## ЗАДАНИЯ
a – Кем назван Яков Брюс в истории отечественного военного дела согласно тексту о героях музейных коллекций?
b – Напишите продолжение текста о героях музейных коллекций, начав сразу после его последнего предложения.

## ЦИТИРУЕМЫЙ ФРАГМЕНТ
┌──
Музейные коллекции хранят немало экспонатов, связанных с именами великих полководцев прошлого и героев войн. К 23 Февраля mos.ru совместно с агентством «Мосгортур» рассказывает пять историй, которыми поделились сотрудники музея истории «Лефортово», Музея В.А. Тропинина и московских художников его времени, музея «Кутузовская изба», Московского литературного музея-центра К.Г. Паустовского и музея «История танка Т-34». Их герои — легендарный полководец Александр Суворов, герой войны 1812 года казачий граф Матвей Платов, а также потомок шотландского короля Яков Брюс, ставший отцом русской артиллерии.
В музее истории «Лефортово» хранится несколько ценных экспонатов, имеющих отношение к одному из ближайших соратников Петра I — крупному государственному деятелю, военачальнику и ученому Якову Брюсу. Выполняя различные поручения царя, он неоднократно бывал в Европе, был знаком с Исааком Ньютоном, Эдмундом Галлеем, Готфридом Лейбницем, Леонардом Эйлером. В истории отечественного военного дела Яков Брюс известен как отец русской артиллерии.
Брюсы — представители знаменитого шотландского рода. Они правили Шотландией большую часть XIV века, дав стране первого независимого короля в ее истории — Роберта I Брюса. Триста лет спустя, во время гражданской войны в Англии, Брюсы оказались на стороне проигравших роялистов и были вынуждены бежать в Россию. Так в 1647 году на службе у царя Алексея Михайловича оказались дед и отец Якова Брюса. Яков и его брат Роберт начали военную карьеру при царице Софье, поучаствовав в двух Крымских походах под руководством ее фаворита князя Василия Голицына, но во время стрелецкого бунта оба поддержали молодого царя.
└──
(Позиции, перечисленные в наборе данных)
┌──
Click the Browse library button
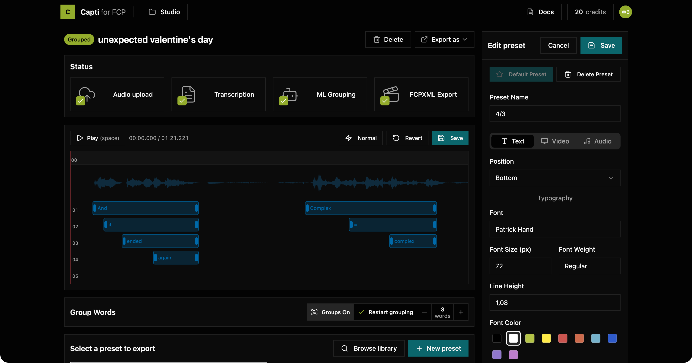tap(369, 348)
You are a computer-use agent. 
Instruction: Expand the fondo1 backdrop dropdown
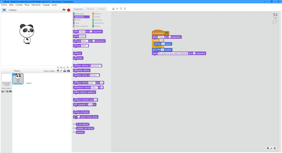pos(95,75)
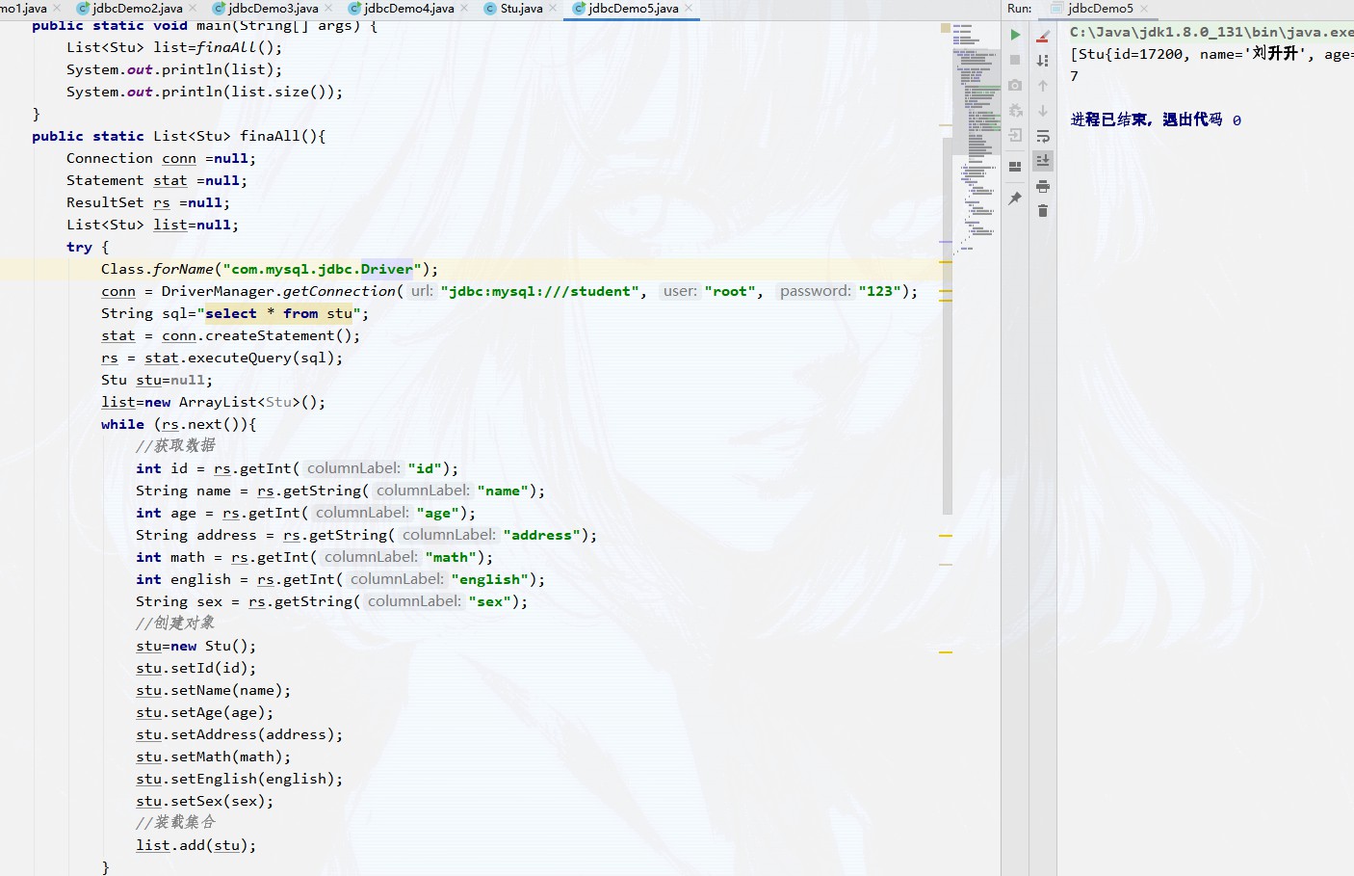
Task: Toggle Pin Tab in the Run panel
Action: 1015,199
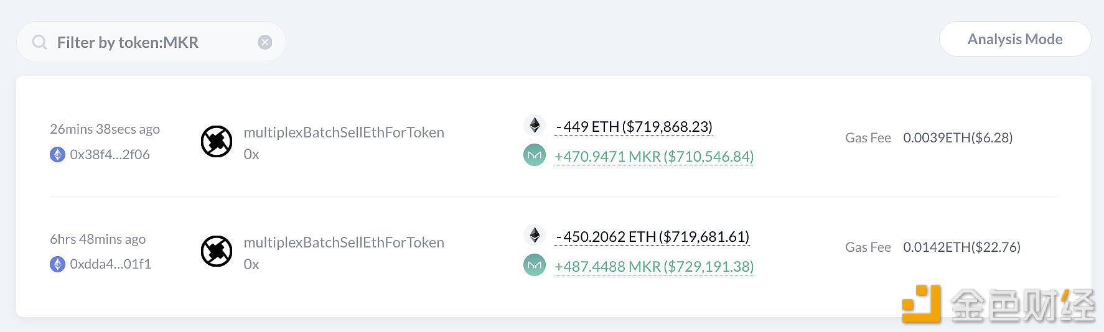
└──
## ОТВЕТЫ К ЗАДАНИЯМ
a – Отцом русской артиллерии.

b –
После участия в успешных Азовских походах 1695 и 1696 годов Петра I Яков Брюс отправился в Европу, где изучал монетное дело, кораблестроение и астрономию. Вернувшись, он оборудовал в Сухаревой башне первую в стране астрономическую обсерваторию. Научная деятельность принесла Брюсу народную славу мага и чернокнижника, которая нашла свое отражение в сочинениях российских литераторов-романтиков, например в повести Владимира Одоевского «Саламандра» и незавершенном романе Ивана Лажечникова «Колдун на Сухаревой башне».
Во время Северной войны со Швецией Якову Брюсу пришлось оставить науку и вернуться в армию: он участвовал во взятии Нотебурга, Ниеншанца и Нарвы, в битве при Калише. Во время сражения при Лесной, которое Петр назвал «матерью Полтавской победы», генерал-поручик артиллерии Брюс командовал левым флангом русского войска, а в Полтавской битве под его началом сражалась вся русская артиллерия. Главой дипломатической миссии, которой было суждено подвести черту под Северной войной, стал также Яков Брюс — в 1721 году он поставил свою подпись под Ништадтским мирным договором, по которому Россия получила выход к Балтийскому морю и приросла новыми территориями. За этот дипломатический триумф Брюс стал графом.
Стараниями Якова Брюса в Российской империи появилась единая система калибров, положившая начало серийному производству пушек и ядер. Потомок шотландских королей работал над улучшением пороха, изобретением новых орудийных лафетов и шкалой прицеливания, которую прозвали «брюсовой». При нем артиллерию разделили на полевую, полковую, осадную и крепостную, учредили фурштатские команды (прообраз мобильной конной артиллерии) — по сути, артиллерия стала самостоятельным родом войск.
После смерти Петра I Яков Брюс ушел в отставку и уединился в подмосковном имении Глинки. О том, что Брюсы когда-то были королями Шотландии, ему напоминал девиз клана на гербе и личной печати — «Мы были» (лат. Fuimus).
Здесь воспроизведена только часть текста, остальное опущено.